# To TEA TREE or not to TEA TREE?



## natalie (Mar 15, 2011)

Lately, I've noticed one of my three boys has been losing hair along his spine. I've also noticed small scabs on him but chalked it up to rough housing since he's the smallest and is often the subject of his cagemates' bullying. However, upon further examination, I've found small scabs on all of them and noticed tiny specks in the fur of their bellies that I previously imagined to be dry skin or flakes from scabs. I'm pretty sure they have mites which most likely came from the shredded newspaper I've been using that was shipped with their new cage. (I know, I should have frozen it for 48 hours beforehand. I didn't and I already feel guilty enough so save it!  )

I have been looking around the forums and have noticed several posts about mite treatment. Some people say to use a solution of tea tree oil and water and others say this is harmful to rats. I have also noticed suggestions of Revolution for kittens and Ivermectin from a vet but I, unfortunately, doubt I can afford the only vet in my town that will work on rats. I do know of two stores that sell horse supplies so I plan on purchasing the Ivermectin and giving them a dosage "the size of an uncooked grain of rice." 

Should I also spray/drop some of the tea tree oil on them for good measure? What about bathing in tea tree shampoo-like the Paul Mitchell kind? Also, I've seen suggestions of using Johnson's Tea Tree Skin Cream...


----------



## smesyna (Nov 22, 2010)

I would not use the tea tree oil. At best it would be ineffective.

Rats are unfortunately very expensive. I would call around asking about costs of an office visit and possibly common surgeries such as spays/neuters, tumor removals, etc. There may be cheaper vets, but you will definitely need to see a vet at some point.

Also, to prevent this in the future, freeze all bedding for 48 hours before using it, as mites and lice usually come from bedding.


----------



## rodentlover (Oct 22, 2010)

Natalie said:


> I have been looking around the forums and have noticed several posts about mite treatment. Some people say to use a solution of tea tree oil and water and others say this is harmful to rats.
> 
> Should I also spray/drop some of the tea tree oil on them for good measure? What about bathing in tea tree shampoo-like the Paul Mitchell kind? Also, I've seen suggestions of using Johnson's Tea Tree Skin Cream...

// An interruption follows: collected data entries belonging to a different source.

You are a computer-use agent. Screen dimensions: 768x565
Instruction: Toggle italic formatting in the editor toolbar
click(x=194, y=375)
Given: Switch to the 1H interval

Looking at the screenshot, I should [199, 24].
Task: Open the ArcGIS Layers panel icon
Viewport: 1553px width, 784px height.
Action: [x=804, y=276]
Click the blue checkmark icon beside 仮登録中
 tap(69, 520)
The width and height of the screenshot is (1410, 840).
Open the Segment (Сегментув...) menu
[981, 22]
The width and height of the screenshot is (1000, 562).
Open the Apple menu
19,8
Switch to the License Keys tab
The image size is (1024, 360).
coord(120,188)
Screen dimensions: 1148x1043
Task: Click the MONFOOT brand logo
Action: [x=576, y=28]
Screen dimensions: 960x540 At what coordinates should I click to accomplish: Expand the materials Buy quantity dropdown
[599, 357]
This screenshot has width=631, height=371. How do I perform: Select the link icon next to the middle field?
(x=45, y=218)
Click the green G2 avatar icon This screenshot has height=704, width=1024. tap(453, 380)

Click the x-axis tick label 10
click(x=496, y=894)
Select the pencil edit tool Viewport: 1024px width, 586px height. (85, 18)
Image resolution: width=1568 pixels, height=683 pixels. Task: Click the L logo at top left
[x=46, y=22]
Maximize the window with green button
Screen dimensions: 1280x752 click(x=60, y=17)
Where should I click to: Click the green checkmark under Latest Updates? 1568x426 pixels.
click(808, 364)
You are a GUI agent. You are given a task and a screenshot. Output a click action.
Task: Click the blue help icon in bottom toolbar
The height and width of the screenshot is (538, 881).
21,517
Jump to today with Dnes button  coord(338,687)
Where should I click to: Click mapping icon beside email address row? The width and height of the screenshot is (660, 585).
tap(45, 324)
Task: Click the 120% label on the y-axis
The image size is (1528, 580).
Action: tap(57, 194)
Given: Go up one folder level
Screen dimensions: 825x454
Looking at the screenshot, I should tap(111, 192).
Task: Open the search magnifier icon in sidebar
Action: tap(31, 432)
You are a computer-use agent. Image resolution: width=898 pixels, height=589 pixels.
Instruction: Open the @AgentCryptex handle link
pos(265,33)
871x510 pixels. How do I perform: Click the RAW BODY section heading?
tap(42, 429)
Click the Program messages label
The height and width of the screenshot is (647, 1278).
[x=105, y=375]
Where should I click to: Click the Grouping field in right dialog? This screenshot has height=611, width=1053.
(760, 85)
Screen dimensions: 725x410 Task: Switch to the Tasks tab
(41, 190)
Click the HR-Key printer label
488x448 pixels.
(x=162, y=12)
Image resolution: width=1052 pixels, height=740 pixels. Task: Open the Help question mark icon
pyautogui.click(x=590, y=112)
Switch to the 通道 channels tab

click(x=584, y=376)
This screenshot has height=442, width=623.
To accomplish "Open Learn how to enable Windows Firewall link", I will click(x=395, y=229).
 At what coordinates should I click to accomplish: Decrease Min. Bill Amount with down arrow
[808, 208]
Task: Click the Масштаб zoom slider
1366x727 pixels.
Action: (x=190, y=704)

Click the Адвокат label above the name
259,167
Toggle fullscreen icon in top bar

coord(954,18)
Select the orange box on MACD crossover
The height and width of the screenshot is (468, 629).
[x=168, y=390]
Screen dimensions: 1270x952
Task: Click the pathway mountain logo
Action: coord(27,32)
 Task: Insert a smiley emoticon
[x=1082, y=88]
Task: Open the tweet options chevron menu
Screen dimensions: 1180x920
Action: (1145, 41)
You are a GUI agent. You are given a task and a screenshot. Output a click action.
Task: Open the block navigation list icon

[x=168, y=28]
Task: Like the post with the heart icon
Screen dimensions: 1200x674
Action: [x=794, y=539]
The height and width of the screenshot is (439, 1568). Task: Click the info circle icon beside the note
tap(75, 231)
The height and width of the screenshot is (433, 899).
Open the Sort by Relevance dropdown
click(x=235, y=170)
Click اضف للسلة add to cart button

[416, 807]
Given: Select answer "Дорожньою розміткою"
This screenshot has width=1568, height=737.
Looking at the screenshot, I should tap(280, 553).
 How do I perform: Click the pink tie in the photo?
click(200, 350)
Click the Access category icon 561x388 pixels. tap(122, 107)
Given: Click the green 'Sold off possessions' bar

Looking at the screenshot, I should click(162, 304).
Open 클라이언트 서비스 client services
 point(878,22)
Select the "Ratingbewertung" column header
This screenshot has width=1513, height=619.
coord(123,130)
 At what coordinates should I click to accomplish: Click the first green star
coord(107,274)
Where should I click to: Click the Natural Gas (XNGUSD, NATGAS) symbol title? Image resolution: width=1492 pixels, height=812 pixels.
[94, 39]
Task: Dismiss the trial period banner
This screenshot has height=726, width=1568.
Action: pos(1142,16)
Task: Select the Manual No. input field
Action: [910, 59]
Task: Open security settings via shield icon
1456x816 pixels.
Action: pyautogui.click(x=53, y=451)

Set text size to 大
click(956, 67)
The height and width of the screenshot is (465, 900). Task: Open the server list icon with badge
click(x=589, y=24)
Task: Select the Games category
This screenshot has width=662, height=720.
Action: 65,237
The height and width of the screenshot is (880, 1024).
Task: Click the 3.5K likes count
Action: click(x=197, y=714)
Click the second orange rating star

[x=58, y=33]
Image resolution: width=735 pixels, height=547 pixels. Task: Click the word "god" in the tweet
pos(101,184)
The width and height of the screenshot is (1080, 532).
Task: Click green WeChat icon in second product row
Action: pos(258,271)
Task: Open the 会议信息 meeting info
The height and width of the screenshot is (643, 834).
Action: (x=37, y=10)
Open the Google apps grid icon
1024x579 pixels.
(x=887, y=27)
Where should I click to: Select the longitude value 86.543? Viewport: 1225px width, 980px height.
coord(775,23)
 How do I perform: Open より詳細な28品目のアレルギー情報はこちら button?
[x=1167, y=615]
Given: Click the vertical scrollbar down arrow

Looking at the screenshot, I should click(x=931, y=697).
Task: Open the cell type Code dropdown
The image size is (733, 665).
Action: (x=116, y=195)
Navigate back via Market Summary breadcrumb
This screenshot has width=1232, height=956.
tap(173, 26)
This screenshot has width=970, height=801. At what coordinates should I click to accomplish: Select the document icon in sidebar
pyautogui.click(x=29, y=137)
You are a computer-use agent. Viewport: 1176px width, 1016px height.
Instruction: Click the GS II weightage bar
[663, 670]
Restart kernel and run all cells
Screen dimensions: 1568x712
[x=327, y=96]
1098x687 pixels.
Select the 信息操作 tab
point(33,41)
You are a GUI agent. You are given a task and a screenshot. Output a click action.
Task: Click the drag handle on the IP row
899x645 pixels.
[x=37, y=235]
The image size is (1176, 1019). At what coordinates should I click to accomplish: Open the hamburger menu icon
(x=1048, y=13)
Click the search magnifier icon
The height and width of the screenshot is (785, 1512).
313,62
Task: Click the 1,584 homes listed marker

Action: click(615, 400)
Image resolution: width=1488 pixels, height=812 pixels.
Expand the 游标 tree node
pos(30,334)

I've never used anything tea tree oil on my rats yet but am very familiar with it's use on dogs and cats. One of the worst allergic reactions I've ever seen to a shampoo was a tea tree oil. Have had a couple other more minor ones, I wouldn't use it with any other botanical or flea treatment shampoo just to be safe. It does however provide a great deal of relief for many skin irritations in most of the animals. The key is to do a spot test to see if your pets will react. The tea tree shampoo will smell wonderful and probably help give relief to itching, but to make it go away you'll have to eliminate the mites which the tto won't do. 

I'm in the same boat as you.... maybe..... took my rat to the vet last week and did a skin scraping because she had some minor scabs and itching. It came back negative for mites so we still don't know why. I may wind up treating her with Ivermectin in case mites were missed on the test. It will be the first time I've ever had to treat any of my rats for mites. Bleh!!


----------